Structure and Redox Properties of 5-Amino-3-nitro-1H-1,2,4-triazole (ANTA) Adsorbed on a Silica Surface: A DFT M05 Computational Study.

J Phys Chem A

†Interdisciplinary Center for Nanotoxicity, Department of Chemistry and Biochemistry, Jackson State University, 1400 J. R. Lynch Street, Jackson, Mississippi 39217, United States.

Published: July 2015

AI Article Synopsis

  • A cluster approximation was utilized to study how 5-amino-3-nitro-1H-1,2,4-triazole (ANTA) adsorbs onto the (001) surface of α-quartz, revealing a nearly parallel orientation of the compound.
  • The binding between ANTA and the silica surface was analyzed using the atoms in molecules (AIM) method, highlighting that electron transfer affects the complex's structure and enhances hydrogen bonding.
  • The study compared the redox properties of adsorbed ANTA with those in gas and hydrated forms, finding that the adsorbed form is less capable of redox transformations than the hydrated version.

Article Abstract

A cluster approximation was applied at the M05/tzvp level to model an adsorption of 5-amino-3-nitro-1H-1,2,4-triazole (ANTA) on the (001) surface of α-quartz.
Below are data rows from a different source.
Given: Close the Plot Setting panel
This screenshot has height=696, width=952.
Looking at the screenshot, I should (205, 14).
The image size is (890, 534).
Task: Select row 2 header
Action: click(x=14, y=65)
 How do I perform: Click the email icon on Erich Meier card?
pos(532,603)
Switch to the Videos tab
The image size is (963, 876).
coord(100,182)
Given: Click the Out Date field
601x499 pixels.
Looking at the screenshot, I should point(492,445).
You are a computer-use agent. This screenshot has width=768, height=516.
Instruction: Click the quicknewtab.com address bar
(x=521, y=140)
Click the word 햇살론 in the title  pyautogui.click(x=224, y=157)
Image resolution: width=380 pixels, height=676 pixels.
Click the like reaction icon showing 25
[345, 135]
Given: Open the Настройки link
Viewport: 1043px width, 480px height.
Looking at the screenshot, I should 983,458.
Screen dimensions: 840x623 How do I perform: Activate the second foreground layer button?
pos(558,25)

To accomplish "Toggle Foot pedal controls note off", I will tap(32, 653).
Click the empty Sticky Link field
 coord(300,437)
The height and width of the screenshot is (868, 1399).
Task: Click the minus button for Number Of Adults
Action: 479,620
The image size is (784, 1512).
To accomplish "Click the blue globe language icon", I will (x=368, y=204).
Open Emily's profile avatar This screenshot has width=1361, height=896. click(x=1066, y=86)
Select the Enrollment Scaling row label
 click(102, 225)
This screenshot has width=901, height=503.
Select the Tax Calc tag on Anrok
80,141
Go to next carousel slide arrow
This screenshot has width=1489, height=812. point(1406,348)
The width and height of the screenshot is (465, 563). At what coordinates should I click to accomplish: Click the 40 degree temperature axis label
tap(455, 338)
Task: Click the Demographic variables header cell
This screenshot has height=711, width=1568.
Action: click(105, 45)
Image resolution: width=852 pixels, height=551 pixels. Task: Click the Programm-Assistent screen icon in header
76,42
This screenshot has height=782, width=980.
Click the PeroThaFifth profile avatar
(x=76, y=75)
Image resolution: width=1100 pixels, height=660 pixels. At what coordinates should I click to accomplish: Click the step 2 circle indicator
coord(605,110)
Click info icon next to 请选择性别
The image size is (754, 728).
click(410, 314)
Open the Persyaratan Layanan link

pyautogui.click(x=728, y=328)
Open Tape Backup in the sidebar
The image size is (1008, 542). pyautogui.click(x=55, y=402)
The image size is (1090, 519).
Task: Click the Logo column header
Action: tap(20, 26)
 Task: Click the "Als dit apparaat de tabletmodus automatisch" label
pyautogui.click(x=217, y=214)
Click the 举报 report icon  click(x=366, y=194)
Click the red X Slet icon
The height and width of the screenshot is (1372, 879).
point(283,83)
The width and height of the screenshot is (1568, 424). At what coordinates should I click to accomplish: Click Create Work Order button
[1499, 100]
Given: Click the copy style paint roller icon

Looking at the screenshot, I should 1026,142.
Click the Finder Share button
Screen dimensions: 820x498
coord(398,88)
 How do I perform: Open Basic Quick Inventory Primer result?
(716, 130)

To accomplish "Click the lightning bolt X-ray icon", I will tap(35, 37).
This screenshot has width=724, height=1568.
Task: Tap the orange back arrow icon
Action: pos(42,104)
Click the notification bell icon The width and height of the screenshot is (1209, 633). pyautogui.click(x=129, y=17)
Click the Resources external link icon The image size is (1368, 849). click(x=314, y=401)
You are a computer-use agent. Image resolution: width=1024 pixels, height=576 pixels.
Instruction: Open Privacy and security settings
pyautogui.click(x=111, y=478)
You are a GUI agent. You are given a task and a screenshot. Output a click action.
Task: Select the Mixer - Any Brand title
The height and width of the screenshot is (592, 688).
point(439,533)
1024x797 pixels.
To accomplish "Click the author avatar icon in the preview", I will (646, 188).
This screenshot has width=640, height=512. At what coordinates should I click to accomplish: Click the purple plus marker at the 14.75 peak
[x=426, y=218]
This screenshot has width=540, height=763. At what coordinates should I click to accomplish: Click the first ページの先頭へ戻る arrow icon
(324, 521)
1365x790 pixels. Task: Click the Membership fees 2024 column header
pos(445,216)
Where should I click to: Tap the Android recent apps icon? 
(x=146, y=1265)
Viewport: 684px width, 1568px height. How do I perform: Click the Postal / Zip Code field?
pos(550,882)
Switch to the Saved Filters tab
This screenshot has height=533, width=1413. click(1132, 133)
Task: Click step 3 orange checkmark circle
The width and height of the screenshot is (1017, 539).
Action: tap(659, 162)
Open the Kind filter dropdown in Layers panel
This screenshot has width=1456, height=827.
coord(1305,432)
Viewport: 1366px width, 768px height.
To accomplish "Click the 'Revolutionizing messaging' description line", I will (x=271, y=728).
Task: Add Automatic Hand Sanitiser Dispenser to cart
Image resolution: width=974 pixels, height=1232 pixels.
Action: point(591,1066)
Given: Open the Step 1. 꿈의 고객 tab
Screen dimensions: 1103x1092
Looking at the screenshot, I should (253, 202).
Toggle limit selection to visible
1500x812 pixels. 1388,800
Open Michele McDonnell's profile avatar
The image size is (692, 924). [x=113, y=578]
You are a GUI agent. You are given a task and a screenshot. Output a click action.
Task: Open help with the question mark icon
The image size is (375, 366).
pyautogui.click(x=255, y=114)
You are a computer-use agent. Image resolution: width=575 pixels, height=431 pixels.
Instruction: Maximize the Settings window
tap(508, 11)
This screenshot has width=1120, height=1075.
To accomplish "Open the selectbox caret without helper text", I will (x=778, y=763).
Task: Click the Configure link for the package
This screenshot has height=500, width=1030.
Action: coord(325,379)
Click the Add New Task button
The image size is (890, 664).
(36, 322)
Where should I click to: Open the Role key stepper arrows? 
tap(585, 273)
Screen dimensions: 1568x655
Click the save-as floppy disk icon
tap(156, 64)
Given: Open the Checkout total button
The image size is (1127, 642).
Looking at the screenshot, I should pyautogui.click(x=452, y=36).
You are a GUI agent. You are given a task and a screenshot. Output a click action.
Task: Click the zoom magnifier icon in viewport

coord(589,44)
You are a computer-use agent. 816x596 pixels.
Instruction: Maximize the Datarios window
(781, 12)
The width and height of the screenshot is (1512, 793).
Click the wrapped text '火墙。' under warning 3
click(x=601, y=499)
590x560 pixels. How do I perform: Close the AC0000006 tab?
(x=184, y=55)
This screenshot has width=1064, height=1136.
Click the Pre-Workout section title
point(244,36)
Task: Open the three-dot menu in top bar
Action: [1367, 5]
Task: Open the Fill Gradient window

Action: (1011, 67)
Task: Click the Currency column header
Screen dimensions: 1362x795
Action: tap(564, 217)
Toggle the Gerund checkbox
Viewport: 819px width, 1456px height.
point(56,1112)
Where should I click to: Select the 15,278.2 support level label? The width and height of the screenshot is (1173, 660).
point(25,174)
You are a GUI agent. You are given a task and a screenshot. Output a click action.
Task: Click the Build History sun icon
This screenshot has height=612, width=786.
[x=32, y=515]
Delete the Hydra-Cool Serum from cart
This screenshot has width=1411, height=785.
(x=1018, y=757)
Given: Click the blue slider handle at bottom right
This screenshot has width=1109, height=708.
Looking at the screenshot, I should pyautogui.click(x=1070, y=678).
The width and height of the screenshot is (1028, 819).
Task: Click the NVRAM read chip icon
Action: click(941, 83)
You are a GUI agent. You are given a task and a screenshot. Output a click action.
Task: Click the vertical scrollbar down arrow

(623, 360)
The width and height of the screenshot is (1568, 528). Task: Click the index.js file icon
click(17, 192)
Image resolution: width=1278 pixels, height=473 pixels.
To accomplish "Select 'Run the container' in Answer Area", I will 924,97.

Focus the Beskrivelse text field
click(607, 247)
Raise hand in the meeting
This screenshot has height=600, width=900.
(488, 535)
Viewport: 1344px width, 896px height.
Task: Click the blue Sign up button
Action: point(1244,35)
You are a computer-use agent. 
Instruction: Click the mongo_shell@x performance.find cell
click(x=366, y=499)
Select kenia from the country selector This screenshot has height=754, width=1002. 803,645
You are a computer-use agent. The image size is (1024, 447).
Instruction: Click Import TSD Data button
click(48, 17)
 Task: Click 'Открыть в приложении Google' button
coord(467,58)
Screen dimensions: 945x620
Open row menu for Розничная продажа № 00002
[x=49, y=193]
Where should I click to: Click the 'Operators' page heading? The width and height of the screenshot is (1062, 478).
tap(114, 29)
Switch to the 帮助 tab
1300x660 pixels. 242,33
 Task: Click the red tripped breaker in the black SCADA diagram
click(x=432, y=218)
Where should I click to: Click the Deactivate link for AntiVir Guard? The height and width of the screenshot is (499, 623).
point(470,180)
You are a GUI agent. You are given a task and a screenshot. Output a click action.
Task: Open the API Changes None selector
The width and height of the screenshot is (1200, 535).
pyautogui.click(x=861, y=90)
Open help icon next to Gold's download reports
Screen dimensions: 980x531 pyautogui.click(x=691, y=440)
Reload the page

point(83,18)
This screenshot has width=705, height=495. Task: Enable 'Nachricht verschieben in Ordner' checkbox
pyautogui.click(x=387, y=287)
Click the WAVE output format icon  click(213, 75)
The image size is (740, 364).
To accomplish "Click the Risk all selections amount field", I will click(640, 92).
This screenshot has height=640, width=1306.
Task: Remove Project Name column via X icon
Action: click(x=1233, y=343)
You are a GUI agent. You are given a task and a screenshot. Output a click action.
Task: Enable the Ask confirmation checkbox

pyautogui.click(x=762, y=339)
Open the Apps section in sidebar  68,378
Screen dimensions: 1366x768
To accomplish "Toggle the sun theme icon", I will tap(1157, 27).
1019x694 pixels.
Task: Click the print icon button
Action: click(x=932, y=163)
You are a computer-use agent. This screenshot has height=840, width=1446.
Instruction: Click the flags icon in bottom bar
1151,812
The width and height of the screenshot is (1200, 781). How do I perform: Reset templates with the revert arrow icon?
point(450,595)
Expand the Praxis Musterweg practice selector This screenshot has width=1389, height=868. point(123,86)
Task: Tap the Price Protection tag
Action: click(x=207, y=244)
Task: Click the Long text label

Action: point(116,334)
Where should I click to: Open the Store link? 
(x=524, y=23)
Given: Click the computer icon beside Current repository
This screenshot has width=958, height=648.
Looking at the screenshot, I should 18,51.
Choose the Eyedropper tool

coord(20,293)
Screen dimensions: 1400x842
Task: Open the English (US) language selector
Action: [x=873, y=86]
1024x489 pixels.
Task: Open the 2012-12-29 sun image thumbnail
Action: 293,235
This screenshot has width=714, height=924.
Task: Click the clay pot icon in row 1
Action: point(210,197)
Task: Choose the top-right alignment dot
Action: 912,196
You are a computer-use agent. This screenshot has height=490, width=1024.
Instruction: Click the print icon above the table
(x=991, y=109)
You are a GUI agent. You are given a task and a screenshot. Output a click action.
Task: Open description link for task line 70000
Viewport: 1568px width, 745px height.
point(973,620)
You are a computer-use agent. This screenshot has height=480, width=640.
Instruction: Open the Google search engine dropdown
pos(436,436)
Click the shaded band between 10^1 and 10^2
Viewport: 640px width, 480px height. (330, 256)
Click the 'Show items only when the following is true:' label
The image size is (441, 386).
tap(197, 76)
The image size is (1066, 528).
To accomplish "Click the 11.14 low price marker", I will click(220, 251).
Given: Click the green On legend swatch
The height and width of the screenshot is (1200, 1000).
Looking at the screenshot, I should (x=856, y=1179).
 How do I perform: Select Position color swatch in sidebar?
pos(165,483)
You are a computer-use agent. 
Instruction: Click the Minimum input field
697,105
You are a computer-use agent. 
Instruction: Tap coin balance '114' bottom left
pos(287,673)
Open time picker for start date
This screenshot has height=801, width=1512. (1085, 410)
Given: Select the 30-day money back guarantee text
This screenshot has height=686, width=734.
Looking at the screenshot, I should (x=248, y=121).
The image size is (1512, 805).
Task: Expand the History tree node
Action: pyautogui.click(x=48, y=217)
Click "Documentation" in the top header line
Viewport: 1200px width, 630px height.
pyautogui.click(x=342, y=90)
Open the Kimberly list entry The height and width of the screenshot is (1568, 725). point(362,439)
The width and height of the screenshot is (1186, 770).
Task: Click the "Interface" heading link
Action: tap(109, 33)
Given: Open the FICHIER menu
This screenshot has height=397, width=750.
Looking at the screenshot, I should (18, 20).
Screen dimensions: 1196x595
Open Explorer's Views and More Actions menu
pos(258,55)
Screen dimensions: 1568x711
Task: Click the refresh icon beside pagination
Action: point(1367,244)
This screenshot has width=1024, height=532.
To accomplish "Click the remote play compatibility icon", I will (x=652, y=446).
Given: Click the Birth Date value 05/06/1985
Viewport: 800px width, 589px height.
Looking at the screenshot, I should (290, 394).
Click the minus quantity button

Structures of the obtained ANTA-silica complexes confirm a nearly parallel orientation of the nitro compound toward the surface. The atoms in molecules (AIM) method was applied to analyze binding between ANTA and the silica surface. Attachment or loss of an electron was found to lead to a significant deviation from coplanarity in the complexes and to a strengthening of a hydrogen bonding. Redox properties of the adsorbed ANTA were compared with those of gas-phase and hydrated species by calculation of the ionization potential, electron affinity, oxidation and reduction Gibbs free energies, and oxidation and reduction potentials. It was shown that the adsorbed ANTA has a lower ability to undergo redox transformations as compared to that of the hydrated one.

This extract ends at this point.